Despite the fancy financial footwork, the media development fund’s success still depends on investment prowess in the journalism business. And the journalism field is radically changing, if not the definition of journalism itself.
“There is a Fifth Estate,” argues Patrice Schneider, chief strategy officer at the fund, referring to the news media’s traditional nickname as “the Fourth Estate.” This Fifth Estate, he says, is made up of a new breed of information providers that act, react and disseminate just as news organizations do—but aren’t technically news organizations. Think Twitter. Think Facebook. Think of any social media outlets that provide a mass oracle without the gatekeepers (trained reporters and editors).

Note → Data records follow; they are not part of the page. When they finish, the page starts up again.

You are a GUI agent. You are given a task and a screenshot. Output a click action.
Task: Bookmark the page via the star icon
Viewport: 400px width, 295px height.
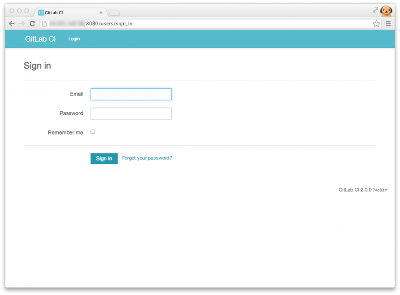(x=376, y=23)
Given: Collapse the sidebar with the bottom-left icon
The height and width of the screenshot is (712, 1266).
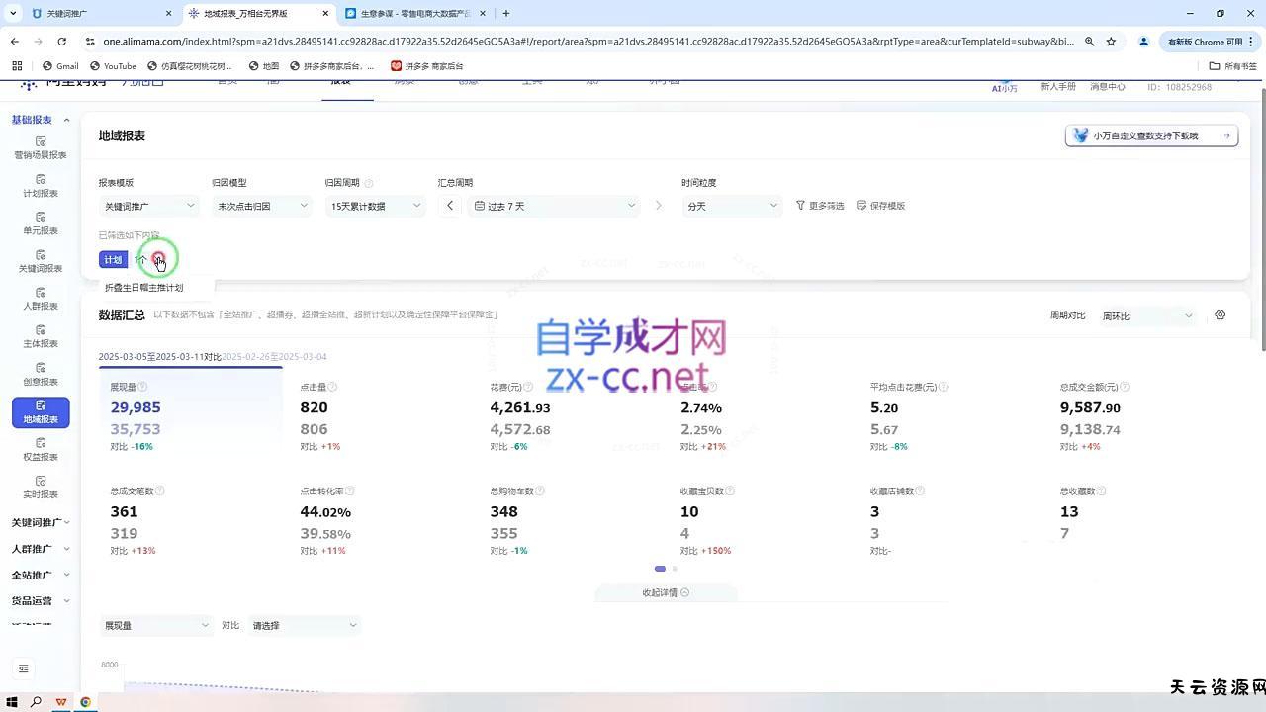Looking at the screenshot, I should click(24, 668).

“A geomapping system company in Malaysia. Is it a news organization?” asks Schneider. “Not really. But does it provide information that allows people to get from one place to another? Yes.” So the whole idea of what constitutes news in the digital age has to be re-examined by the media fund if it is going to stay relevant, he says. Printing presses in Zimbabwe are important investments now, but in 10 years they might not be. It might cost $500,000 to get a printing press like that up and running.
Even though it might get the word out and foster independent media, two kids operating out of a garage in Estonia might need only $5,000 to jump-start their online business and produce a similar impact. “We have to be nimble,” Schneider says.

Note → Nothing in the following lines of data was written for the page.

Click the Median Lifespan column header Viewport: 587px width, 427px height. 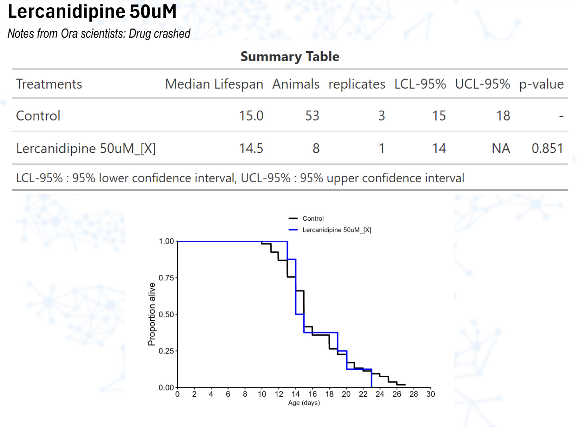tap(214, 84)
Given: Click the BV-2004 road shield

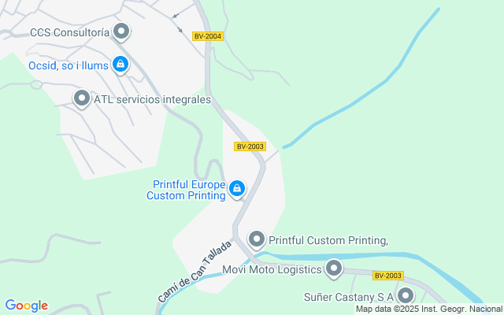Looking at the screenshot, I should click(x=208, y=36).
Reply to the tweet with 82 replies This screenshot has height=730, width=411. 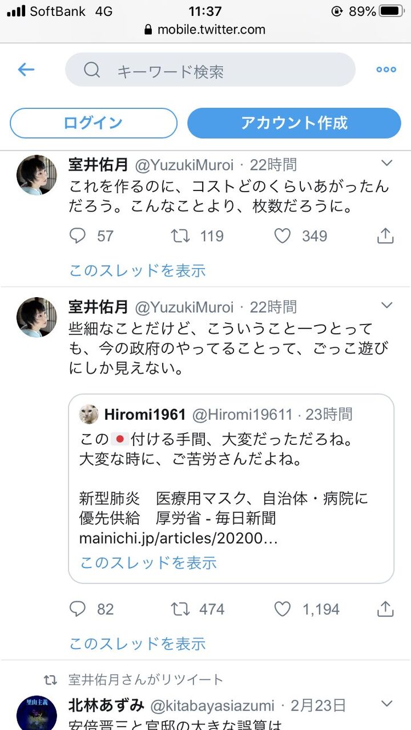pyautogui.click(x=78, y=609)
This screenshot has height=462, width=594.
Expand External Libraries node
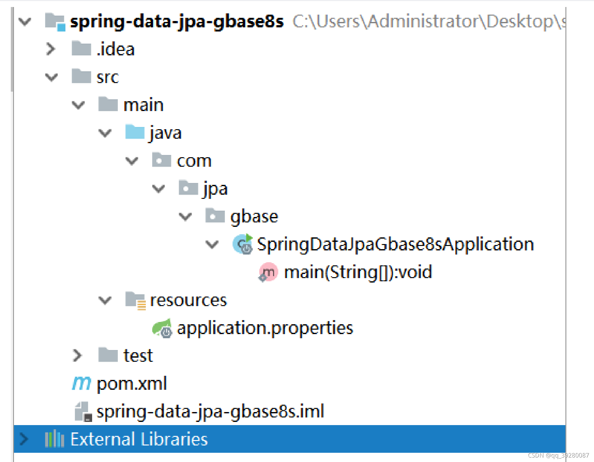coord(24,439)
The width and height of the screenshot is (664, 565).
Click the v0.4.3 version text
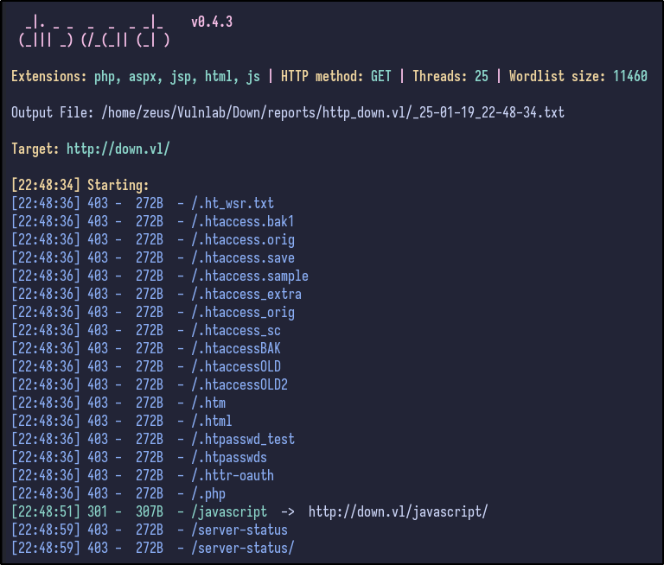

There are also “crowdsourcing” sites, he says, that turn the public into reporters and pundits—sites such as PolicyMic.com in the United States and Ushahidi, a site originally developed to take accounts of post-election violence in Kenya in 2008.
The loan fund has carved out an increasing percentage for digital news ventures. How much these will grow and how much legacy media organizations will shrink as part of the portfolio is anyone’s guess. “We have to get used to not knowing,” says Schneider.
The bottom line is not only about money. It’s about having an impact.
Take Radio Pikon Ane. The first radio station in its remote spot of rural Indonesia, it broadcasts to an area suffering from one of the highest poverty rates in the country, with over half the district’s population living below the poverty line (the national average is less than 17%). Malnutrition is commonplace in this area and food scarcity is a seasonal routine.
By broadcasting news about crop prices and allowing the farmers’ cooperative to coordinate the sale of produce via the radio, Radio Pikon Ane has improved the bargaining power of farmers and increased their ability to command higher prices. This, in turn, increases their incomes and standards of living.
The station is also playing a key role in health care, broadcasting information about sanitation and communicable disease prevention.
Listeners tune in not merely for pleasure; they get life-improving and life-saving information. Listenership is nearly compulsory. And that’s a good business model.
As the growth in social entrepreneurship rises and as social media companies spring up at a rapid pace around the world, the Media Development Loan Fund may have a good problem to deal with: too many opportunities. To that end, Schneider says it is becoming more like an “affectionate VC” and focusing more on process to weed out good companies.
Media development, it seems, is still developing and may always. But the returns are promising.